SHORT EXERCISE: Present the lines of the material as a numbered list, omitting any blank lines. Start with the line containing "Click Petter Investments text in row" and end with the line containing "Action: click(1313, 126)", including both.

DATA TO USE:
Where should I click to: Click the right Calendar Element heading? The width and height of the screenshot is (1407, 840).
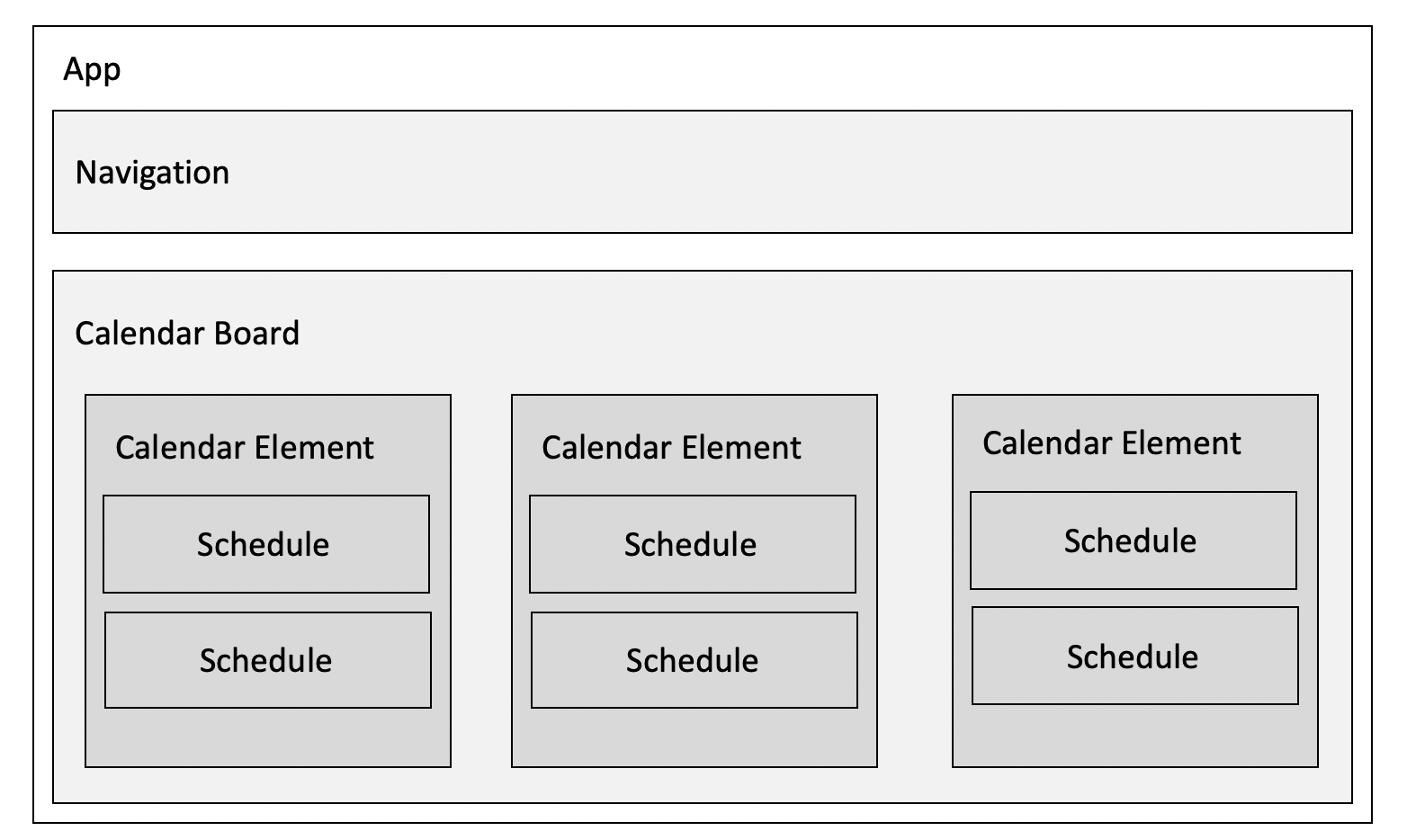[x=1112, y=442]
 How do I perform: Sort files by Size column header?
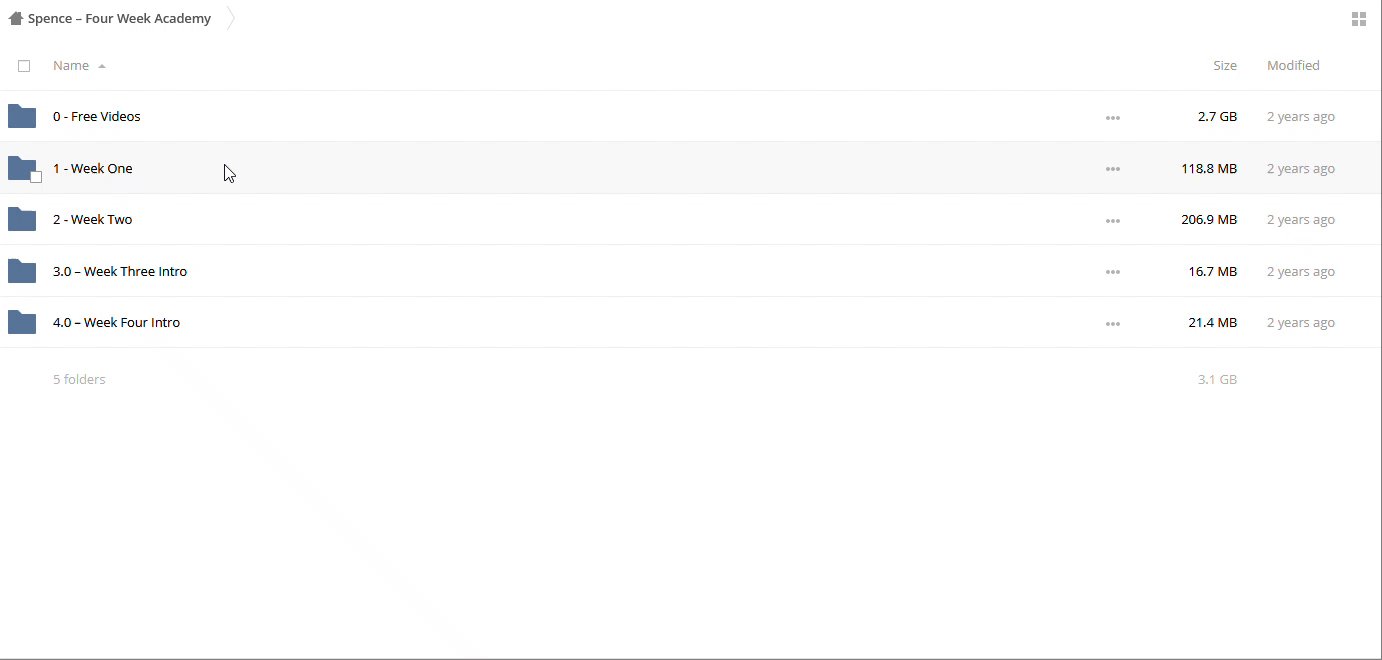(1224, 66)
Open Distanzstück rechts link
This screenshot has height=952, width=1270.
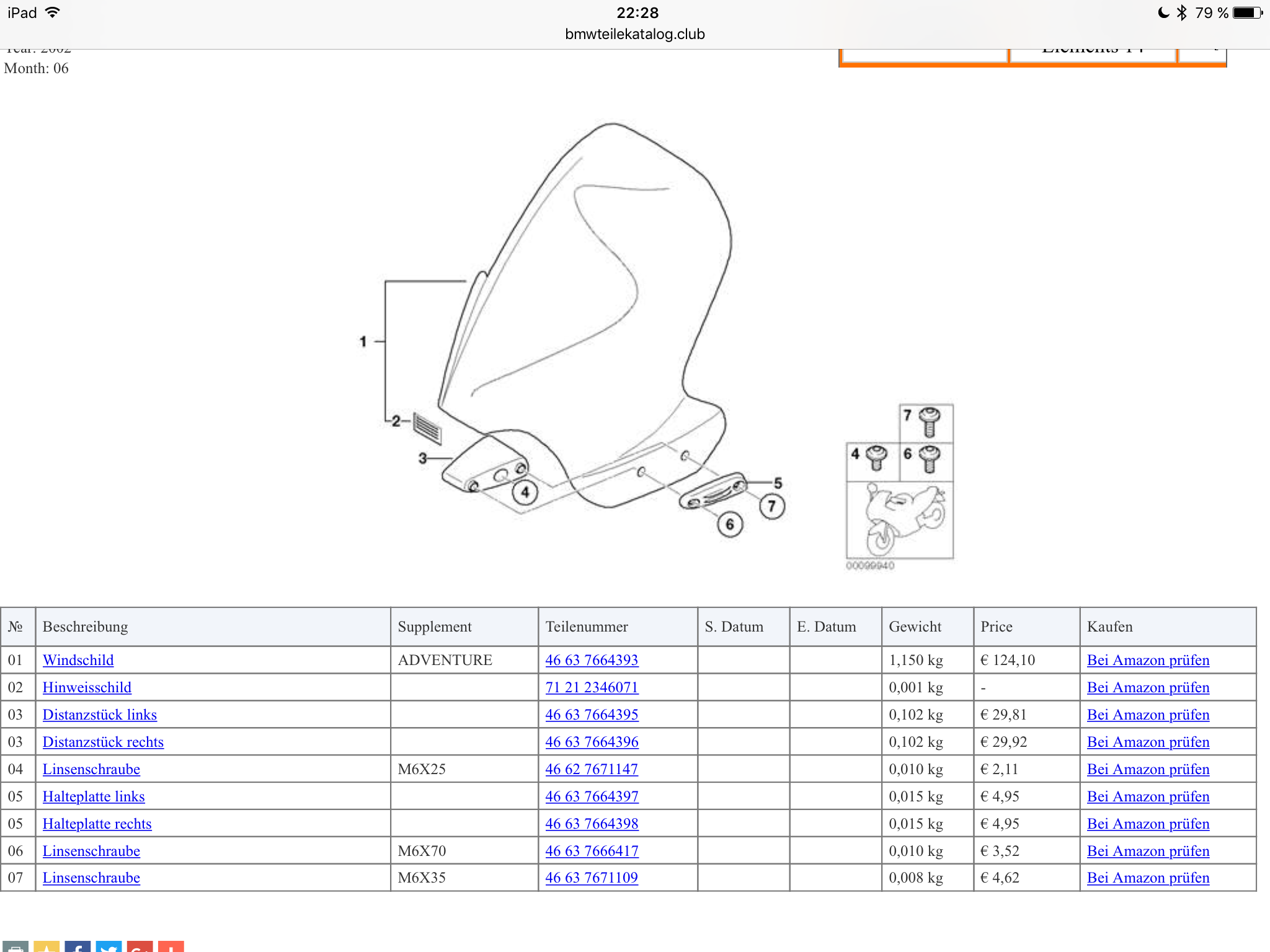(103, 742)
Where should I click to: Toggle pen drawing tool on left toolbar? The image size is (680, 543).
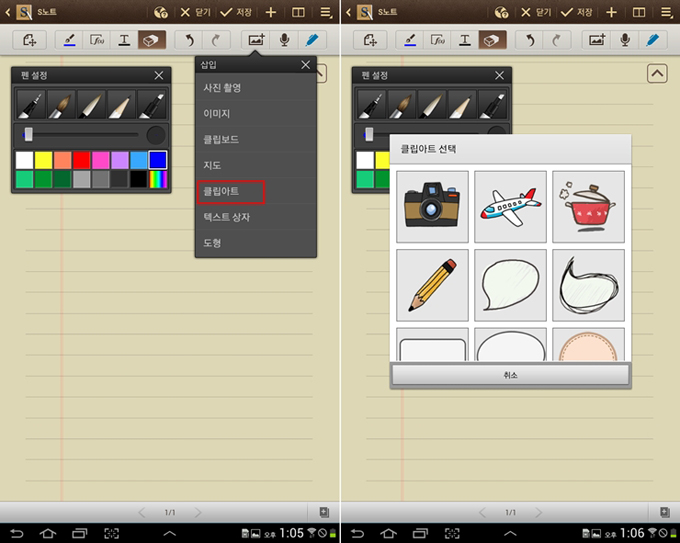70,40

---

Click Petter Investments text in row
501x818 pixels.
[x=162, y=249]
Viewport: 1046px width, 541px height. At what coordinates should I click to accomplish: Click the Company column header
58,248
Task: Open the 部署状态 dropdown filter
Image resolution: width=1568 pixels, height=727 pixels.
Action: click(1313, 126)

---

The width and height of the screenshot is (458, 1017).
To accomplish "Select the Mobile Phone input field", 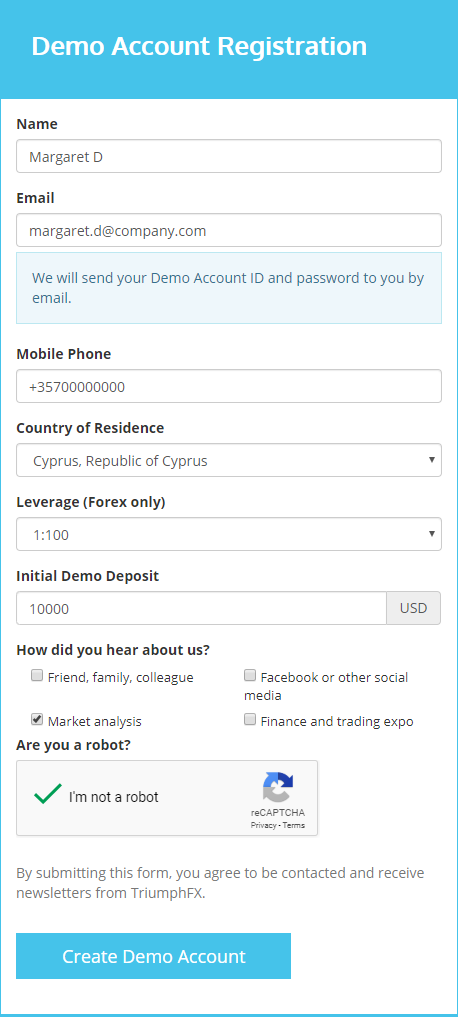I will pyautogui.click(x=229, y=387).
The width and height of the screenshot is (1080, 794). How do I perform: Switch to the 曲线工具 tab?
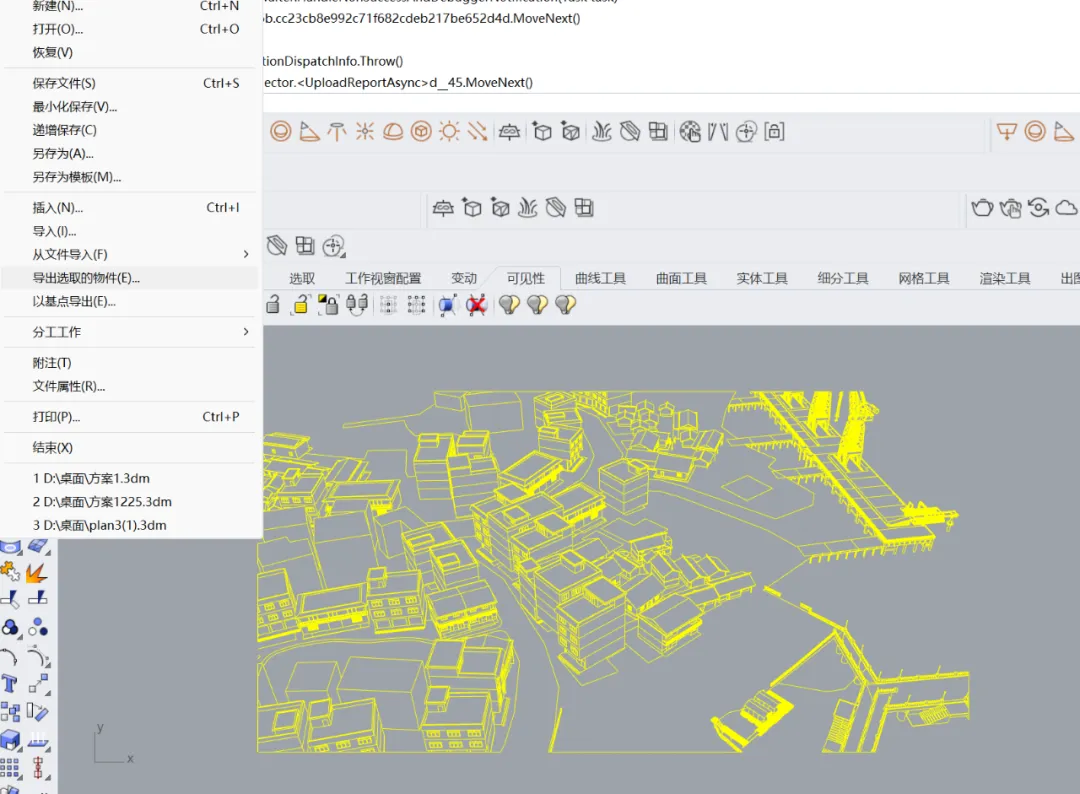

WRITTEN ANSWER:
1. Click Petter Investments text in row
2. 501x818 pixels.
3. [x=162, y=249]
4. Viewport: 1046px width, 541px height. At what coordinates should I click to accomplish: Click the Company column header
5. 58,248
6. Task: Open the 部署状态 dropdown filter
7. Image resolution: width=1568 pixels, height=727 pixels.
8. Action: click(1313, 126)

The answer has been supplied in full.